__What to work on__
Reproduce all of the material below, substituting "Standards" for "Guidelines" and changing nothing else.
Begin Recorded information
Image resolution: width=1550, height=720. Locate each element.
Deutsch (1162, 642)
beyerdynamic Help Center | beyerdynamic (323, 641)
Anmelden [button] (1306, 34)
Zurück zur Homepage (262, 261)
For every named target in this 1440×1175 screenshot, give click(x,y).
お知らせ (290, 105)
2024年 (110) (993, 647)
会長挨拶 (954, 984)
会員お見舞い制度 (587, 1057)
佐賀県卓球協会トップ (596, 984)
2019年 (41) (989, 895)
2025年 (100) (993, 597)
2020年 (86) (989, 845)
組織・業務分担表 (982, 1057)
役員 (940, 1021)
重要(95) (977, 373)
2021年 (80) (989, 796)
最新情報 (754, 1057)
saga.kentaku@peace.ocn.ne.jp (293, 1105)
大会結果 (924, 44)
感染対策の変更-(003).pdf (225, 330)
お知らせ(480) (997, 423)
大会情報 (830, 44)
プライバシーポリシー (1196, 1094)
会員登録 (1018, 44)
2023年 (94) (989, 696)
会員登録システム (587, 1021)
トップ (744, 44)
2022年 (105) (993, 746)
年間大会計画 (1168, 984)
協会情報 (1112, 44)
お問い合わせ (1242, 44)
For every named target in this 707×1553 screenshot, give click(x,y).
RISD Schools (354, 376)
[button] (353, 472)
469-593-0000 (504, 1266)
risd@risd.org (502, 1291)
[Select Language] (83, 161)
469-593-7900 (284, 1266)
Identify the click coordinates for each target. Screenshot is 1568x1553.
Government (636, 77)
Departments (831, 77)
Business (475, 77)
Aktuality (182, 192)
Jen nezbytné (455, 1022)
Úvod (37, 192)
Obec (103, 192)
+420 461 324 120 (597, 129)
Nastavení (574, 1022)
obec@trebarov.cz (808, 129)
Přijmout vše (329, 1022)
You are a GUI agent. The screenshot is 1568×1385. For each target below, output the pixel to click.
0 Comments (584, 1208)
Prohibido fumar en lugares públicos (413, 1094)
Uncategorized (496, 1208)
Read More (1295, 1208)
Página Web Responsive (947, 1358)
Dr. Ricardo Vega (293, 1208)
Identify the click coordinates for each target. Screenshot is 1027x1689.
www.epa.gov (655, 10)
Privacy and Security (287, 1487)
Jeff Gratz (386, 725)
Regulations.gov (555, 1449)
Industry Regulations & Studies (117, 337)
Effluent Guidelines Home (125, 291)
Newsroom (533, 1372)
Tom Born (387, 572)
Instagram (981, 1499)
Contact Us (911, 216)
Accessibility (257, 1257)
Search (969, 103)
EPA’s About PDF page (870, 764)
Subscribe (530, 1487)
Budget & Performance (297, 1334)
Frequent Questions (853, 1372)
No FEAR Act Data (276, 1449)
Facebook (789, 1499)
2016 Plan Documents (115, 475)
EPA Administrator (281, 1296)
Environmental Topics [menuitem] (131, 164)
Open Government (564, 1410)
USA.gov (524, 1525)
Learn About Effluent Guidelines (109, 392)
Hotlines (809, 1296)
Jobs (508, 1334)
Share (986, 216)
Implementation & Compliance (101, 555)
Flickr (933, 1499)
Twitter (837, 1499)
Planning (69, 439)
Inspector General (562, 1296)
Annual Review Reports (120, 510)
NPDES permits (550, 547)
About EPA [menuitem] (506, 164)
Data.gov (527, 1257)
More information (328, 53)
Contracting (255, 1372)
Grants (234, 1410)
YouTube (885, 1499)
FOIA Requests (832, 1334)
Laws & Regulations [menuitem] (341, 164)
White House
End Recorded information
__Output for this exercise__
Image resolution: width=1550, height=720. Locate each element.
Deutsch (1162, 642)
beyerdynamic Help Center | beyerdynamic (323, 641)
Anmelden [button] (1306, 34)
Zurück zur Homepage (262, 261)
For every named target in this 1440×1175 screenshot, give click(x,y).
お知らせ (290, 105)
2024年 (110) (993, 647)
会長挨拶 (954, 984)
会員お見舞い制度 (587, 1057)
佐賀県卓球協会トップ (596, 984)
2019年 (41) (989, 895)
2025年 (100) (993, 597)
2020年 (86) (989, 845)
組織・業務分担表 (982, 1057)
役員 (940, 1021)
重要(95) (977, 373)
2021年 (80) (989, 796)
最新情報 (754, 1057)
saga.kentaku@peace.ocn.ne.jp (293, 1105)
大会結果 (924, 44)
感染対策の変更-(003).pdf (225, 330)
お知らせ(480) (997, 423)
大会情報 (830, 44)
プライバシーポリシー (1196, 1094)
会員登録 (1018, 44)
2023年 (94) (989, 696)
会員登録システム (587, 1021)
トップ (744, 44)
2022年 (105) (993, 746)
年間大会計画 (1168, 984)
協会情報 (1112, 44)
お問い合わせ (1242, 44)
For every named target in this 707×1553 screenshot, give click(x,y).
RISD Schools (354, 376)
[button] (353, 472)
469-593-0000 (504, 1266)
risd@risd.org (502, 1291)
[Select Language] (83, 161)
469-593-7900 (284, 1266)
Identify the click coordinates for each target. Screenshot is 1568x1553.
Government (636, 77)
Departments (831, 77)
Business (475, 77)
Aktuality (182, 192)
Jen nezbytné (455, 1022)
Úvod (37, 192)
Obec (103, 192)
+420 461 324 120 (597, 129)
Nastavení (574, 1022)
obec@trebarov.cz (808, 129)
Přijmout vše (329, 1022)
You are a GUI agent. The screenshot is 1568×1385. For each target below, output the pixel to click.
0 Comments (584, 1208)
Prohibido fumar en lugares públicos (413, 1094)
Uncategorized (496, 1208)
Read More (1295, 1208)
Página Web Responsive (947, 1358)
Dr. Ricardo Vega (293, 1208)
Identify the click coordinates for each target. Screenshot is 1027x1689.
www.epa.gov (655, 10)
Privacy and Security (287, 1487)
Jeff Gratz (386, 725)
Regulations.gov (555, 1449)
Industry Regulations & Studies (117, 337)
Effluent Standards Home (125, 291)
Newsroom (533, 1372)
Tom Born (387, 572)
Instagram (981, 1499)
Contact Us (911, 216)
Accessibility (257, 1257)
Search (969, 103)
EPA’s About PDF page (870, 764)
Subscribe (530, 1487)
Budget & Performance (297, 1334)
Frequent Questions (853, 1372)
No FEAR Act Data (276, 1449)
Facebook (789, 1499)
2016 Plan Documents (115, 475)
EPA Administrator (281, 1296)
Environmental Topics [menuitem] (131, 164)
Open Government (564, 1410)
USA.gov (524, 1525)
Learn About Effluent Standards (109, 392)
Hotlines (809, 1296)
Jobs (508, 1334)
Share (986, 216)
Implementation & Compliance (101, 555)
Flickr (933, 1499)
Twitter (837, 1499)
Planning (69, 439)
Inspector General (562, 1296)
Annual Review Reports (120, 510)
NPDES permits (550, 547)
About EPA [menuitem] (506, 164)
Data.gov (527, 1257)
More information (328, 53)
Contracting (255, 1372)
Grants (234, 1410)
YouTube (885, 1499)
FOIA Requests (832, 1334)
Laws & Regulations [menuitem] (341, 164)
White House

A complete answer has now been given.